▶ [Required work]: Give the number of lines in this listing that contain "agent", with no other words.

▶ [Recorded data]:
-- Opening Marker --

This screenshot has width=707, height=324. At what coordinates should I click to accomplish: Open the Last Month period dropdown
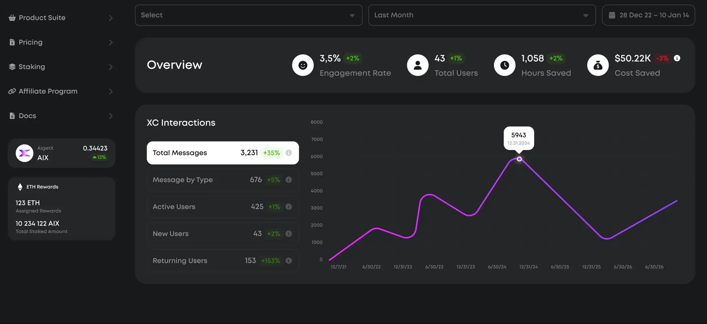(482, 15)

-- Closing Marker --
-- Opening Marker --

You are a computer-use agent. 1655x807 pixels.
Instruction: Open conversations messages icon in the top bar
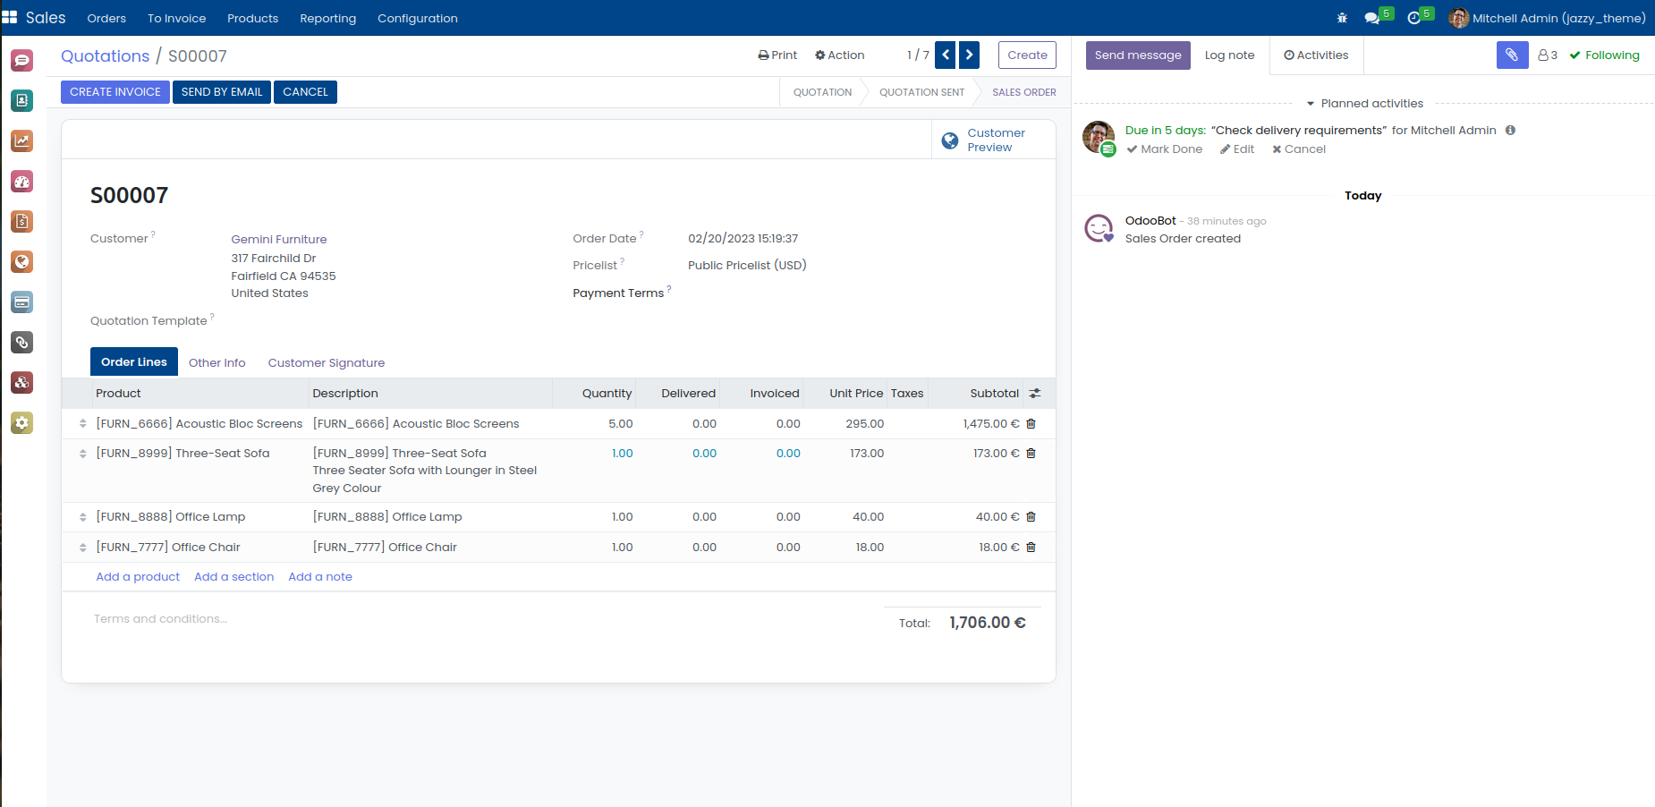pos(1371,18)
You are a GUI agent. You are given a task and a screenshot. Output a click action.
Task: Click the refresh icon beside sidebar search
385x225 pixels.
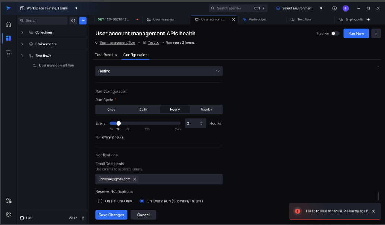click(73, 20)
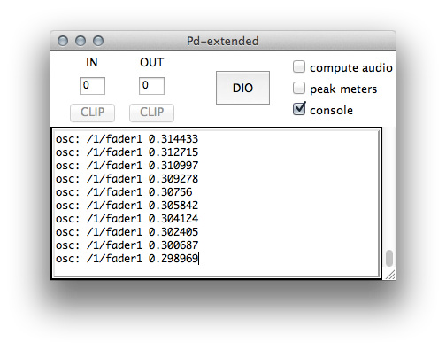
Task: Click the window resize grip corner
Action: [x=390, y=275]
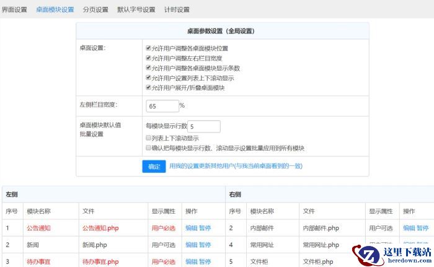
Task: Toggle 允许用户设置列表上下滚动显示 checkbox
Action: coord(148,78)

-- Closing Marker --
-- Opening Marker --

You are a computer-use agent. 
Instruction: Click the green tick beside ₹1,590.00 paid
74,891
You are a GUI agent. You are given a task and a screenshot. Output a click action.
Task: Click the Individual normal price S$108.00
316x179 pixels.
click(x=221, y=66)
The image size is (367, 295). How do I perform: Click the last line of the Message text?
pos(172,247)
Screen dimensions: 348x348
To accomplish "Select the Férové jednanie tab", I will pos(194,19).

-- Closing Marker --

▶ [Task output]: 4